K1 Capsule-dependent phage-driven evolution in Escherichia coli leading to phage resistance and biofilm production.

Abstract

Understanding bacterial phage resistance mechanisms has implications for developing phage-based therapies. This study aimed to explore the development of phage resistance in Escherichia coli K1 isolates' to K1-ULINTec4, a K1-dependent bacteriophage. Resistant colonies were isolated from two different strains (APEC 45 and C5), both previously exposed to K1-ULINTec4. Genome analysis and several parameters were assessed, including growth capacity, phage adsorption, phenotypic impact at capsular level, biofilm production and virulence in the in-vivo Galleria mellonella larvae model. One out of the 6 resistant isolates exhibited a significantly slower growth rate suggesting the presence of a resistance mechanism altering its fitness.

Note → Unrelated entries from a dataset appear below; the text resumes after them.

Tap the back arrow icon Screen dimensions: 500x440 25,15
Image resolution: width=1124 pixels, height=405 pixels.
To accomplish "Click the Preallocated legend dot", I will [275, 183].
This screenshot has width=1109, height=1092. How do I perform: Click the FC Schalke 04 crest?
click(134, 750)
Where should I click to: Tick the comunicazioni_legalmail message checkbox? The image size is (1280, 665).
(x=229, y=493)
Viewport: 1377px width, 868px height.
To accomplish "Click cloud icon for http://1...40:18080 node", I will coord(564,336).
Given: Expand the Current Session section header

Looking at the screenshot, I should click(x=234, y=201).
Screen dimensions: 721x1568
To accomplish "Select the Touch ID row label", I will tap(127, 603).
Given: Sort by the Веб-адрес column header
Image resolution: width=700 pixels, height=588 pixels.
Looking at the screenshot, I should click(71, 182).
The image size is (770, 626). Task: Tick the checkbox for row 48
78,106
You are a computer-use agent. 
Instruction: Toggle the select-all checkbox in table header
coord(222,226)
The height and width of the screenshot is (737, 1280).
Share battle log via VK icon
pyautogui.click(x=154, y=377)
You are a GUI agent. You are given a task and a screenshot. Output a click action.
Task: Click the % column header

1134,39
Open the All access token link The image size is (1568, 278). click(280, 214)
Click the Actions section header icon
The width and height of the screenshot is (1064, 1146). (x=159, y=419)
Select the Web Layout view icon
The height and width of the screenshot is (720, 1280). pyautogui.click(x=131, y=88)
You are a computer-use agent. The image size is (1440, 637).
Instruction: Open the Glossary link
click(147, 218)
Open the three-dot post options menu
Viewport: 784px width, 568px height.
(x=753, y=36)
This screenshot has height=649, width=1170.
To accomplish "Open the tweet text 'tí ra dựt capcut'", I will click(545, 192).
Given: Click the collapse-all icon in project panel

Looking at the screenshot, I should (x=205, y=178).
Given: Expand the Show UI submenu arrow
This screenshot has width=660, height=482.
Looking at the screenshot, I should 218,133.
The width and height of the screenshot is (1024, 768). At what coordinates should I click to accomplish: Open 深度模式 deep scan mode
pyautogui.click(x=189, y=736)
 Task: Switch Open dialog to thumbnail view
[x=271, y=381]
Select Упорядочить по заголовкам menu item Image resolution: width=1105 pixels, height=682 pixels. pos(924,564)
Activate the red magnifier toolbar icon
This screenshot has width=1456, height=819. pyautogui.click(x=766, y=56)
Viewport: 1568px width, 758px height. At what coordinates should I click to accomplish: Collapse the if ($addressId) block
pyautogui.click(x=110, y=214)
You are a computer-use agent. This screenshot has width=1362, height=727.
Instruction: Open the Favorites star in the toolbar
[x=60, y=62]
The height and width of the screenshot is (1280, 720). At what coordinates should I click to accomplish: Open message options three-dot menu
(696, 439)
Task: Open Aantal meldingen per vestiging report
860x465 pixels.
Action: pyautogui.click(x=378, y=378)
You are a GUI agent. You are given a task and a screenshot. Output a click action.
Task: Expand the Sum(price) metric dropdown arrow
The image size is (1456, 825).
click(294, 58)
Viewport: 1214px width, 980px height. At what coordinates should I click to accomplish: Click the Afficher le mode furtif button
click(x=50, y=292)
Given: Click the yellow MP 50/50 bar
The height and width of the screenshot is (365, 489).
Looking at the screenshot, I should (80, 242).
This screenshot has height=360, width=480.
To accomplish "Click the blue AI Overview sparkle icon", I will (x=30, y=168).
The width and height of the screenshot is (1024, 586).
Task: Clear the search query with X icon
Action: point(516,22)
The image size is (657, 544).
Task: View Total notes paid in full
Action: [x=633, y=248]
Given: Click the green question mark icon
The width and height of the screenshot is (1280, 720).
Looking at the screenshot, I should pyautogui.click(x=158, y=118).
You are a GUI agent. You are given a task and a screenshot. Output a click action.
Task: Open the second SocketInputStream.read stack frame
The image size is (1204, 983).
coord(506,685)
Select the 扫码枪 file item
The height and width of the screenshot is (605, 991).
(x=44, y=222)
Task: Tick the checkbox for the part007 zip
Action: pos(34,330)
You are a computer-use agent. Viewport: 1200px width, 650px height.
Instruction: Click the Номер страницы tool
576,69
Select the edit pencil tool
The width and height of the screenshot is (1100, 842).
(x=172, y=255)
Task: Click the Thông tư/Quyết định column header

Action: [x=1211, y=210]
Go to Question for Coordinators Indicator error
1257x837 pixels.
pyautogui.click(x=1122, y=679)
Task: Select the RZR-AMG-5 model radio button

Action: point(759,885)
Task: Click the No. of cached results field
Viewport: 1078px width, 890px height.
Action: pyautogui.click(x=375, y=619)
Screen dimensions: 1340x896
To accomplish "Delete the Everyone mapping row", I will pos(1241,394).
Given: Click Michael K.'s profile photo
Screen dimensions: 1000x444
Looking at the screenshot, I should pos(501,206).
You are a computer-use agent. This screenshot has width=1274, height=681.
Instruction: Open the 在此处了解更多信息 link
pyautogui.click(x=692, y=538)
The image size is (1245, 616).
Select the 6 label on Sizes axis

Comparative genomic analysis revealed insertion sequences in the region 2 of the kps gene cluster involved in the capsule biosynthesis. In addition, an immunoassay targeting the K1 capsule showed a very low positive reaction compared to the control. Nevertheless, microscopic images of resistant strains revealed the presence of capsules with a clustered organization of bacterial cells and biofilm assessment showed an increased biofilm production compared to the sensitive strains. In the G. mellonella model, larvae infected with phage-resistant isolates showed better survival rates than larvae infected with phage-sensitive strains. A phage resistance mechanism was identified at the genomic level and had a negative impact on the K1 capsule production. The resistant isolates showed an increased biofilm production, and a decreased virulence in vivo.